高倉健さんが逝去された。
また一人、昭和を代表する大スターがこの世を去った。
非常に残念だ。
よっぽど任侠映画が好きな人は除いて、私のようなアラフォー世代の人間は、実は健さんを知らないという方が多いのではないだろうか。
自身を<映画俳優>と位置付け、CM以外は、あまりTVに出演されなかった事がその要因であろう。
しかし、それはとても潔いことだと思う。
最近は俳優がバラエティー番組に出演し、歌も歌い、時にはニュースキャスターになったりもする。
『マルチタレント』化しているのである。
ファンにとっては露出が多い方が好ましい訳だから、それはそれで良いのかもしれないが
私には少し軽薄に見えてしまうのだ。
人間はスーパーマンではない。
すべてにおいてマルチにこなせる才能があるなら素晴らしい事だが
いろいろな物事に顔を突っ込みすぎて、そのいずれかが中途半端になっている人も確かにいるのだ。
『不器用ですから』
あるCMで健さんがしゃべったこのセリフが、高倉健という俳優のイメージを決定付けることになった。
硬派で、無口で、一つの道を腰を据えて極めるイメージ。
ところが、実際の健さんはとても気さくで、現場でよくしゃべる人だったというから驚きだ。
そこは私達がイメージに拘りすぎてしまい、虚像の高倉健が作りあげられていたのだろう。
しかし、一つの道を突き進むという点は、まさに健さんのスタイルそのものである。
生涯現役。
彼は、生きるために演じていたのではなく、演じるために生きてきたのだ。
不思議なもので、私は今月初めに『ホタル』という映画のDVDを自宅で鑑賞した。
この映画は神風特別攻撃隊を描いた作品で、高倉健さんと田中裕子さんが仲睦まじい夫婦を好演した作品だ。
私が『知覧に行ってみたい』と思うきっかけになった映画なのだが、なぜか、それを急に観たくなったのだ。
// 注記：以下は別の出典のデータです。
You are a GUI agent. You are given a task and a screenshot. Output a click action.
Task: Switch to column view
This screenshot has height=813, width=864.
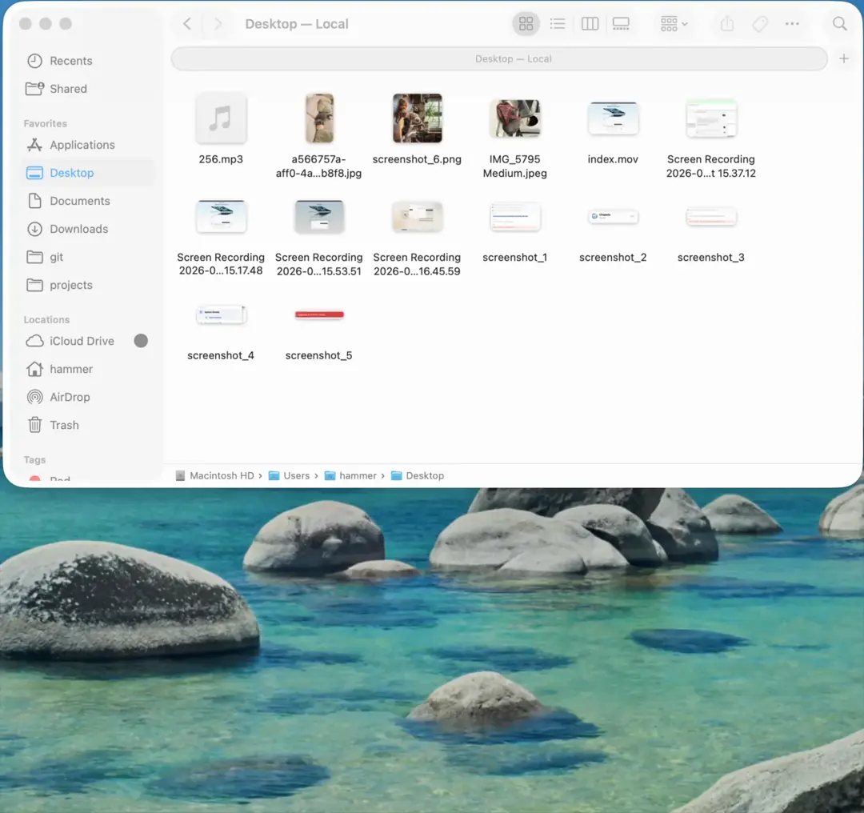590,24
そして、二週間ほど前、『駅』という健さんが出演した80年代の映画のDVDを購入した。
たしか、1800円前後だった。
(今はどこも売り切れで、ありえない高値がついているからビックリ!!)
しゃべらなくても、表情と雰囲気で素晴らしい演技をする健さんをもっと観たいと思ったのだ。
その矢先の訃報。
これは何かの知らせだったのかもしれない。
何度か映画関連のブログで書いてきた事だが、最近の若手俳優は本当に個性がない。
昭和と比べるとみんなイケメンで、スラッとしていて、カッコいいのだが、残念ながら演技がほとんど印象に残らない。
『カッコ良かったね』ではなく、『あの場面のあの演技は良かったな』と評価される俳優が足りなくなってきているのだと思う。
芸能界事務所はもっと幅広く人材を確保すべきだ。
高倉健さんのような人は今のご時勢、なかなかいないだろうから
せめて、藤原竜也くんや浜田岳くんのような個性的な俳優が増えてくれたら、映画界・芸能界はもっと面白くなるだろう。
私と直接会った方は、私から『不器用ですから』というセリフを聞いていると思う。
これは健さんの真似をしていた訳ではない。
とても畏れ多くて、真似などできない。
私は本当に不器用なのである。
一つの事を深く掘り下げる事も続かず、どうしても浅く広い方向に進んでしまう。
情けない男だ。
ただ、何事にもマルチにこなせる人間になりたいとは思わない。
たった一つだけでいい。
このために生きている、というものを持てれば幸せだと思う。
話が右往左往してしまったが
今後、高倉健さんの作品をもっと観てみたいと思う。
健さん、長い間、本当にご苦労様でした。
あなたのようなスターがいて、日本人は幸せでした。
ご冥福を心よりお祈りしたいと思います。